涙なくして観られないという評判の感動作『コーダ あいのうた』。感動だけでなく、笑いを誘うユーモラスも魅力のひとつです。アカデミー賞作品賞をはじめ、サンダンス映画祭では史上最高評価を獲得し、数々の映画賞を受賞しました。そこで今回は、愛され映画『コーダ あいのうた』(2021)の魅力を紐解いていきます。
“耳が聞こえる”少女の葛藤
自然豊かな海のまちに住む、主人公の少女ルビー。耳の聞こえない両親と兄と一緒に暮らしています。耳が聞こえるルビーは幼いときから、家業である漁業の手伝いや家族の通訳をしていました。そんなある日、密かに想いを抱いていたクラスメイトのマイルズが合唱クラブに入ったことがきっかけで、ルビーも入団することに。
合唱クラブで、ルビーは美しい歌声を披露し才能を発揮します。顧問の先生は、ルビーの才能を信じ、名門音楽大学への進学をすすめました。しかし、家族はルビーの歌声を聴けないこともあり反対。さらに金銭的にも、窮地にたたされてしまいます。
幼いときから自分を犠牲にして家族の「耳」役をしてきたルビー。諦めたくない夢と、大切な家族の間で、揺れ動き葛藤します。夢と家族の愛、聞こえる少女と聞こえない家族、ルビーの歌声がすべてを包む感動作です。
とにかく泣けて、とにかく笑える
アカデミー賞受賞作ということもあり、観たことがあるという方も多いのではないでしょうか。映画を進んで観るというタイプではない人からも『コーダ あいのうた』をおすすめされたほどです。
そんな私はというと、感動作と謳われる映画作品には、興味を持てないタイプでした。あらすじを読んでみると、この設定は確かに泣けるよねと「泣ける映画」として片付けてしまったところがあります。しかし映画好きとして、アカデミー賞のしかも作品賞を受賞した作品は観ないわけにはいきません。とうとう観る日がやってきました…。
すると泣けます。とにかく泣けます。そして、驚いたのが、泣けるだけではなく、とにかく笑える。レビューもプロモーションとしても泣けるという印象が強かったので、そのユーモラスにはびっくり。(下ネタが含まれるので家族で鑑賞する場合は要注意)

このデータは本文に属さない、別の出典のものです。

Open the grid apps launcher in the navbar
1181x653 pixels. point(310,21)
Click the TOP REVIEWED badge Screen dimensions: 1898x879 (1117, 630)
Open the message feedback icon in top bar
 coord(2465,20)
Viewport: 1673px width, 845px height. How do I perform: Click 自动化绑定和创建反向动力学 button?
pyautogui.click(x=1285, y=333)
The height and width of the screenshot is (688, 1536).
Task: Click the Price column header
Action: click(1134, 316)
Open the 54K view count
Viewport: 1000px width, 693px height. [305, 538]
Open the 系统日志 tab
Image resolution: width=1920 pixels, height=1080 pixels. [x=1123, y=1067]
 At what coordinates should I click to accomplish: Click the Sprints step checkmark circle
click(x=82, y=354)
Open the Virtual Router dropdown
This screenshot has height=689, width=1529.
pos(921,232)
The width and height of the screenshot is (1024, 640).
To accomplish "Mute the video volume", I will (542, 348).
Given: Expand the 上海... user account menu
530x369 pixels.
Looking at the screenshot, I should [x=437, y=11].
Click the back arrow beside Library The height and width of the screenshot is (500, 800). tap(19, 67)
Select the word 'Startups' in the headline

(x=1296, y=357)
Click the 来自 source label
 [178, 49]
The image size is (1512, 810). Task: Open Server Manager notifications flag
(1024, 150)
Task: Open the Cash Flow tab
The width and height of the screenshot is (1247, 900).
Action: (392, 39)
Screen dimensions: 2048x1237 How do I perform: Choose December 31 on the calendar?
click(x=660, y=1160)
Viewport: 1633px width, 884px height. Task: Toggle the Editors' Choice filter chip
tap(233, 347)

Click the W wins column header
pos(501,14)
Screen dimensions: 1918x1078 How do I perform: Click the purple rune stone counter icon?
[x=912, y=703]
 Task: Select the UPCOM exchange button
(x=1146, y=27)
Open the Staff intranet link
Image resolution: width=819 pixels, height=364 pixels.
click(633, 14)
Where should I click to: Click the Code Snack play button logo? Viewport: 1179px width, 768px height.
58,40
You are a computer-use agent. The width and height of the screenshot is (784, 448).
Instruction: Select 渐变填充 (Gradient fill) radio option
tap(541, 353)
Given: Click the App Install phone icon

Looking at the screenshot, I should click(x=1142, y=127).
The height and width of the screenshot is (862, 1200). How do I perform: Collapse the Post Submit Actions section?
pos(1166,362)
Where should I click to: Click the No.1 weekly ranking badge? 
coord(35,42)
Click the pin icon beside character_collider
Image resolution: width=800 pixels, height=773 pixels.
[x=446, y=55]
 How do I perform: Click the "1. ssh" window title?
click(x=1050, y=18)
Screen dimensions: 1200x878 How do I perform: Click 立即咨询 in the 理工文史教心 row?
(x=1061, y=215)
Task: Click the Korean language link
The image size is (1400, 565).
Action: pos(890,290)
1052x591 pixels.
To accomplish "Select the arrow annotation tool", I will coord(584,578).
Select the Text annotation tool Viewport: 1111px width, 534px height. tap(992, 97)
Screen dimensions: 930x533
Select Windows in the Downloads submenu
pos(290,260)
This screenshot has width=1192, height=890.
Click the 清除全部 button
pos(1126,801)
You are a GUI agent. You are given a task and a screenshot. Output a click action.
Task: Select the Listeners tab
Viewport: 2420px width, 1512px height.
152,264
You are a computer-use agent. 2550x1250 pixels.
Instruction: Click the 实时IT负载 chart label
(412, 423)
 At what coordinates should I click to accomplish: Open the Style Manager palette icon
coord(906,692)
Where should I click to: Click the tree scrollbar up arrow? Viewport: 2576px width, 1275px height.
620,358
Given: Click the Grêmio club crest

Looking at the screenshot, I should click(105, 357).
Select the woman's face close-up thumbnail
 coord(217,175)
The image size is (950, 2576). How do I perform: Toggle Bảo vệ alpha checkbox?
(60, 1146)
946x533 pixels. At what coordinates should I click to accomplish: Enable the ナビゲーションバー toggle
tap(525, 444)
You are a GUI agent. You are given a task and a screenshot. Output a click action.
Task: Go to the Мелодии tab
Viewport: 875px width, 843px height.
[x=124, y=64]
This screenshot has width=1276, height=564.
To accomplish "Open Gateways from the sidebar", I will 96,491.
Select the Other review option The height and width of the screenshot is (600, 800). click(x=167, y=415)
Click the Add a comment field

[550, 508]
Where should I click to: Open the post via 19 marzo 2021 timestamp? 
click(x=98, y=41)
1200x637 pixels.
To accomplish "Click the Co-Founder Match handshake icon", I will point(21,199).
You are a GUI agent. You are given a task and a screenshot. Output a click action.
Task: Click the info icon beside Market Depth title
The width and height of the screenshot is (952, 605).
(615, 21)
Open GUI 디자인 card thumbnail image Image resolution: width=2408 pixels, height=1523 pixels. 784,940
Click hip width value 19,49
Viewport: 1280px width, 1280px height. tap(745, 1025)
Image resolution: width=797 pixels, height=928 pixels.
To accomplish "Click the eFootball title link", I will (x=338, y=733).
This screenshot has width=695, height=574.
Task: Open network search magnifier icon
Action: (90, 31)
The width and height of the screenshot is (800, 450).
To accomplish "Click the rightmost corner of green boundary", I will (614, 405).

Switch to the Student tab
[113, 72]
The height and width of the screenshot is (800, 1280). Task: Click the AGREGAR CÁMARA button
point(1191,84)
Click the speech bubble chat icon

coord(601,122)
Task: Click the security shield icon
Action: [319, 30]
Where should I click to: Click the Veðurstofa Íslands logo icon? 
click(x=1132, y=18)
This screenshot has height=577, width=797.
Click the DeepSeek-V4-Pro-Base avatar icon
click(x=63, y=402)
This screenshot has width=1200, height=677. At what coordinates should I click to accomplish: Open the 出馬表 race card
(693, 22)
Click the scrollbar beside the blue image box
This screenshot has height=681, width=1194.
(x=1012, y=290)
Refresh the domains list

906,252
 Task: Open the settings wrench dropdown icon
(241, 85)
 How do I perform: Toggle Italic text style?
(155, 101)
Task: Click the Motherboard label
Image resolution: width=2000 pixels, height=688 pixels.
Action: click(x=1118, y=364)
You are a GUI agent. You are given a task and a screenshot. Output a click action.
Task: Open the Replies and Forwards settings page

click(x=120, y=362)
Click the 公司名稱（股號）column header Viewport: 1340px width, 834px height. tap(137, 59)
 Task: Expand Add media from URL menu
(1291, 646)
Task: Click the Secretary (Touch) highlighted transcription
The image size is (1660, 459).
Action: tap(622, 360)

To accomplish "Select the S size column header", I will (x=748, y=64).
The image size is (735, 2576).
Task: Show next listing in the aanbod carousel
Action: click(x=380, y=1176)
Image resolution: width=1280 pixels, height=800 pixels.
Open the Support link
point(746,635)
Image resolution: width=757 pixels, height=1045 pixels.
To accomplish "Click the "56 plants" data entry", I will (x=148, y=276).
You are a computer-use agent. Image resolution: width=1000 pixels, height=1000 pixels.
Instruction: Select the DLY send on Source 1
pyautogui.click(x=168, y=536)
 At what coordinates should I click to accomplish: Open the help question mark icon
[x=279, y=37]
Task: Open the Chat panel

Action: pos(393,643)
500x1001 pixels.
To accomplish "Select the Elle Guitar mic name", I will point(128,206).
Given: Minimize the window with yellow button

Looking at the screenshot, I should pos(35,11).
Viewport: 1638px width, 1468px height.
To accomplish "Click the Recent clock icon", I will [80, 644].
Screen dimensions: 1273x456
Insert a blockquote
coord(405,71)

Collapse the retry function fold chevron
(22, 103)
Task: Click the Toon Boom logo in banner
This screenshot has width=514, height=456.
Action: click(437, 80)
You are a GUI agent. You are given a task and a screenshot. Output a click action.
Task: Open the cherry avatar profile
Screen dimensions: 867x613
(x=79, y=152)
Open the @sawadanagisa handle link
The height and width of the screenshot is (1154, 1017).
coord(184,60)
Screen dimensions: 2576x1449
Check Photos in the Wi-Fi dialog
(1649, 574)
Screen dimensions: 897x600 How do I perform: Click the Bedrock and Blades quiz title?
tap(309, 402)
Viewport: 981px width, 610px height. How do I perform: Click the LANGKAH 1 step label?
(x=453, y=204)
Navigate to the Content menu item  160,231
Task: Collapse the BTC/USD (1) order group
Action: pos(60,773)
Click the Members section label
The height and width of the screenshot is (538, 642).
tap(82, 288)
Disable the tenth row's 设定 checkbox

個人的には、そのユーモラスが本作でのいちばんの見どころになりました。
コーダの意味
ユーモラスな一面を推した筆者ですが、もちろん全体的なストーリーは、愛に包まれた感動作です。
タイトルにある「コーダ(CODA)」とは、Children of Deaf Adultsを略した言葉で、聴覚障がいがある親を持つ聴こえる子どもという意味。両親役と兄役は、実際に耳の聞こえない俳優が演じています。
偽りのないピュアな演技も、本作が愛され映画となった、魅力のひとつなのではないかと思いました。
コーダに含まれたもうひとつの意味
「コーダ(CODA)」には、もうひとつの意味があります。それは、曲の終わりを指す意味として使われる音楽用語です。
2つの意味あいがまじわったタイトルも、大きなポイント。音楽が主軸にある本作では、主人公の美しい歌声とともにさまざまな曲も楽しむことができるでしょう。
素晴らしい曲が多く、公式にYouTubeに上がっているものもありますが、その感動はまず映画を観るなかで味わってほしいので、ここでは紹介を控えておきます。
素敵な感動ストーリーはもちろんのこと、たくさん泣いてたくさん笑える、心も浄化できるおすすめの作品です。まだ、観たことがないという方、ぜひチェックしてみてください。
本作を鑑賞後、愛され映画と言われる意味が、分かりました。私みたいに涙を誘うことを謳っている映画が苦手だという人にも、本当におすすめできる作品です。観終わったあと、晴れ晴れとした気持ちになります。 本作は、2014年の『エール!』というフランス映画のリメイク作。『コーダ あいのうた』をすでに観たという方は、そちらもチェックしてみてはいかがでしょうか。